Boating accident in Australia

A collision between the private cruiser Merinda and the Sydney HarbourCat Pam Burridge, which occurred on 28 March 2007 near the Sydney Harbour Bridge, claimed the lives of four members of Australia's ice skating elite, and injured two other people. The skaters were on board the nine-metre motor cruiser Merinda to celebrate the national team's performance at 2009 World Figure Skating Championships.

==Description==

Fourteen-year-old Morgan Innes, who had won the 2006 Queensland Intermediate Ladies Championship and was placed seventh at the 2006 Australian Championships in the novice ladies division, was killed along with ice skating judges Simone Moore and Alan Blinn, and 45-year-old Sydney man James Engert. They were on a sightseeing trip on the Merinda when the cabin cruiser collided with the Sydney Ferries Harbour Cat Pam Burridge just before 11 pm. Also injured in the crash was Innes's coach Liz Cain who represented Australia in the 1980 Winter Olympic Games; Cain's leg had to be amputated. Innes's body was missing for five days before it was discovered on 2 April by a police dive team 200 metres from the crash site.

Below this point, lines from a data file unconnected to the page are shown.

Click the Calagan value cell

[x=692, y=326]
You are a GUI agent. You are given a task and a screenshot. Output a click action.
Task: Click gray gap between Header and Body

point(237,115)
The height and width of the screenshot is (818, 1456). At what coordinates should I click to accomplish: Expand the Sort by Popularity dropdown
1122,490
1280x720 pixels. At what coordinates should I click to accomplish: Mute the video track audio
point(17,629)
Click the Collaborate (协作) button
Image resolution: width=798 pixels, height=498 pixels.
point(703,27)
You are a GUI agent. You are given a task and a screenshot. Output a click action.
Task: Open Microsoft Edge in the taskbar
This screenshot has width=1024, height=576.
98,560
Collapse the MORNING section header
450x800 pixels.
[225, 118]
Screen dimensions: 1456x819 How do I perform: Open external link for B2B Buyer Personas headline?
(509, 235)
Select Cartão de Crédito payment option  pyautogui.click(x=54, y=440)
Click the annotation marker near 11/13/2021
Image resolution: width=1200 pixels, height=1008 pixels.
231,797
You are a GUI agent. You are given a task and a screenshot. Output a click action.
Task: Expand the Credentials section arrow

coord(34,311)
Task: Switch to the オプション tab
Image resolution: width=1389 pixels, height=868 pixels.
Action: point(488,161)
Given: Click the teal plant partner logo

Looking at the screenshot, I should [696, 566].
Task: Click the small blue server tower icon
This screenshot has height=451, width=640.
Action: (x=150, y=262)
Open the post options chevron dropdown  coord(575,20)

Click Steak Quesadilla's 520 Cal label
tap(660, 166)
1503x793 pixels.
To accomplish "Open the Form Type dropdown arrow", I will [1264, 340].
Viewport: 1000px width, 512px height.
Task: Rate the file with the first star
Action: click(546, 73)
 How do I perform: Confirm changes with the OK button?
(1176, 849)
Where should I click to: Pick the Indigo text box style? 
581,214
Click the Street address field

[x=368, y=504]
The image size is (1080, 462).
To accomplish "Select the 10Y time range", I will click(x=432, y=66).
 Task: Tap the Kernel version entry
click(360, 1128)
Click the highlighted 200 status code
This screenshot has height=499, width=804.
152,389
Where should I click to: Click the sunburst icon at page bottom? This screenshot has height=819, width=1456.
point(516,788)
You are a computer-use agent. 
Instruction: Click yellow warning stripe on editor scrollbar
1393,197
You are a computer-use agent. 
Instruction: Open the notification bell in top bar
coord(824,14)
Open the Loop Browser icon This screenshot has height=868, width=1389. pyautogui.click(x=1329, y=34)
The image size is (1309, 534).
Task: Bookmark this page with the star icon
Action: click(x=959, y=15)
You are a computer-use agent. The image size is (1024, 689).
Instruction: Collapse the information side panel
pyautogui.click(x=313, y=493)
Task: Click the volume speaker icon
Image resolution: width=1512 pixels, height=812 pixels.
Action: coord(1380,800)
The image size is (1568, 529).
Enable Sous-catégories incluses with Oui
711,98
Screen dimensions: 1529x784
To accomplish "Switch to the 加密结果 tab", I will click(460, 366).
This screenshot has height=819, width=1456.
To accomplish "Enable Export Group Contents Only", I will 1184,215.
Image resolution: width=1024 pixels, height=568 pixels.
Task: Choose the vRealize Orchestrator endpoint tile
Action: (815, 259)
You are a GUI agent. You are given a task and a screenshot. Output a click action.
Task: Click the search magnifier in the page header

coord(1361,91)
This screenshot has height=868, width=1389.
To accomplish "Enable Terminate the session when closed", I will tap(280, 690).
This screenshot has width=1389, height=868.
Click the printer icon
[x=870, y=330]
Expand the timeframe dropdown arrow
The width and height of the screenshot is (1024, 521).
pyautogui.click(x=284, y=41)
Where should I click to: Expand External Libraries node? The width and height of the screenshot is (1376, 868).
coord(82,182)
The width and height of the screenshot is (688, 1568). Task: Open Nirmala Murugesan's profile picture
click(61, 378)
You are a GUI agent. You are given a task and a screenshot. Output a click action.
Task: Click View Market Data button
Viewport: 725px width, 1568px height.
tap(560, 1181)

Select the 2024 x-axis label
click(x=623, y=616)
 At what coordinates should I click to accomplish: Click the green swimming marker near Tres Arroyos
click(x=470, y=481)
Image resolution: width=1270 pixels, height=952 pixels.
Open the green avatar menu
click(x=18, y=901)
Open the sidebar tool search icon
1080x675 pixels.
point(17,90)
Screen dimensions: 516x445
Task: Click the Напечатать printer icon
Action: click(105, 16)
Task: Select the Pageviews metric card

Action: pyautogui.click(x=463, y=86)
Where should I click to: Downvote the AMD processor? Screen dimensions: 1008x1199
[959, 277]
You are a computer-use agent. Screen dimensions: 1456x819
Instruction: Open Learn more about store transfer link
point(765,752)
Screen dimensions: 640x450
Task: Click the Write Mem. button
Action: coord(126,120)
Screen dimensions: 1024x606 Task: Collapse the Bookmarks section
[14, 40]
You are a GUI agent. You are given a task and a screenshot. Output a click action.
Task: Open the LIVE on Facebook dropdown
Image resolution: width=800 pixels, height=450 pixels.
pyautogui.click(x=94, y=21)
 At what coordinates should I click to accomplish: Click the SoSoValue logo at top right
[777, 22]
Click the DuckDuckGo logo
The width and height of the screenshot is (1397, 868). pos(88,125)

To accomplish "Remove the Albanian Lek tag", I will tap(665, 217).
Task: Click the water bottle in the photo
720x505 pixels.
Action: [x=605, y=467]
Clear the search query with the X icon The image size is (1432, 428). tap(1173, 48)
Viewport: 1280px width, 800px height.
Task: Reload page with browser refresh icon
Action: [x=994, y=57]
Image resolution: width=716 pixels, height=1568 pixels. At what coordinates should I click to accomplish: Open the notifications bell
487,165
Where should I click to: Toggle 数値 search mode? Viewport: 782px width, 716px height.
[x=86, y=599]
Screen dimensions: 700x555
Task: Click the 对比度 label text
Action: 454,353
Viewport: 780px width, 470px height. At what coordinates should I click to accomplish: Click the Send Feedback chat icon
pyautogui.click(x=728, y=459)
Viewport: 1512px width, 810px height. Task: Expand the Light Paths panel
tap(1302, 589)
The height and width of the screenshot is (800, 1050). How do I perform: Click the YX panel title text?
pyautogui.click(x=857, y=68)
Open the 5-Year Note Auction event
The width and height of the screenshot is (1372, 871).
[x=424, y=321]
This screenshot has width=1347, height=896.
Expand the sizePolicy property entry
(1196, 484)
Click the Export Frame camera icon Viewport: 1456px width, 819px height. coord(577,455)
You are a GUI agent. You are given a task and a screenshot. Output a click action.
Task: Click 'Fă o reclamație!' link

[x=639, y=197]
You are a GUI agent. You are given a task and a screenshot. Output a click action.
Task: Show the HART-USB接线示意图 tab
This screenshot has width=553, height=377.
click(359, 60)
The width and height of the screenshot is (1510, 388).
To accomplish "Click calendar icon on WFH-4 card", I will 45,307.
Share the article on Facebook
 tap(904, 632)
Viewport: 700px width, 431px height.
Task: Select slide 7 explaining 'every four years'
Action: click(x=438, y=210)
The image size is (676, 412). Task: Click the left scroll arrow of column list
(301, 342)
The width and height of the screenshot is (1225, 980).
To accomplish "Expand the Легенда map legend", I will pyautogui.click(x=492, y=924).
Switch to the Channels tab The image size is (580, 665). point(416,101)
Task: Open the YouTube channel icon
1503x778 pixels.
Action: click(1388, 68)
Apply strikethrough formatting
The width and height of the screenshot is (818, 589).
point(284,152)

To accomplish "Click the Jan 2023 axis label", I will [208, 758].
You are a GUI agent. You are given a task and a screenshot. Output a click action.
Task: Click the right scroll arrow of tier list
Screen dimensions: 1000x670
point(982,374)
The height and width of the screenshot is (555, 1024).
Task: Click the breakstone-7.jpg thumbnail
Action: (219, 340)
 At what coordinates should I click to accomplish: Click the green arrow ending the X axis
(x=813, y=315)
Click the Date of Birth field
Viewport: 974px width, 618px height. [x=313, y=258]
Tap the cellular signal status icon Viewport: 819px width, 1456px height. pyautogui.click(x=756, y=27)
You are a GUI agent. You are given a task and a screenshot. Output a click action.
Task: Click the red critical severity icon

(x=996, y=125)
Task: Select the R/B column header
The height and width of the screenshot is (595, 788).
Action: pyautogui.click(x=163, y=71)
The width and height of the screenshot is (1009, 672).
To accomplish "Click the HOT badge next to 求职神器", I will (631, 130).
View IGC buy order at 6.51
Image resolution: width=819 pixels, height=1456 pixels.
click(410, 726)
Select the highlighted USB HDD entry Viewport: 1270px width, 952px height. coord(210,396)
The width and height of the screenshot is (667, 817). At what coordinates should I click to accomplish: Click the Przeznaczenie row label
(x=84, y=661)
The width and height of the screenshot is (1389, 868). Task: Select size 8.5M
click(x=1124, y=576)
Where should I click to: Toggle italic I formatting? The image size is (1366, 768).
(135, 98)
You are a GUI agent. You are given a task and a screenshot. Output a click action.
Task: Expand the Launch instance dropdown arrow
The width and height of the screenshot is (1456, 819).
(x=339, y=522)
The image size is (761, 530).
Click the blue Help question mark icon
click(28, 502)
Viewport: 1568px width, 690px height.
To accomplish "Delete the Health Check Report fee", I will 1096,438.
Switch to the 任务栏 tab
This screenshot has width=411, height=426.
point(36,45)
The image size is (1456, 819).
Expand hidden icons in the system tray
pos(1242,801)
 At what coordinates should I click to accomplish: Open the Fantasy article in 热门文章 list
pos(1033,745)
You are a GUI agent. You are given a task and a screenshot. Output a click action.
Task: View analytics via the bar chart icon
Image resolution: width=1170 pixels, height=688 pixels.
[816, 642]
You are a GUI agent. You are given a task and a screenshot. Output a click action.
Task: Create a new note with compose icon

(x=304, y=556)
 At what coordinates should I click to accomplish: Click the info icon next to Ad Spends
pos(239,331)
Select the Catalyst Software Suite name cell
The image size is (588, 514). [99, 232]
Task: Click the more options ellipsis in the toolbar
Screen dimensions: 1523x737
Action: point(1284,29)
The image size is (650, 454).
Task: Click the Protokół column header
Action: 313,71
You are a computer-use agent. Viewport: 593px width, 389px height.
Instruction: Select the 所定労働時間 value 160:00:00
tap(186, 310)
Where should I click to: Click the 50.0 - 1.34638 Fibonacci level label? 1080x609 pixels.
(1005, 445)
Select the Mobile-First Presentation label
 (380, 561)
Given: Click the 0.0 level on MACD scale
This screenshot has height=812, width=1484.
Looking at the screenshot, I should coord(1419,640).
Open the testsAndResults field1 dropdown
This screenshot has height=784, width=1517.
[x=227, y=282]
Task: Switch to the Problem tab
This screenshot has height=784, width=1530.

In April 2007, Innes's parents established the Morgan Innes Foundation, which raises funds to help young ice skaters pursue their profession. In 2010, the International Olympic Committee banned the wearing of a yellow bracelet by Australian Olympic figure skater Cheltzie Lee to honour Innes, deeming the bracelet a sponsorship item. Lee had worn the bracelet since 2007 when she competed and trained, including international meets.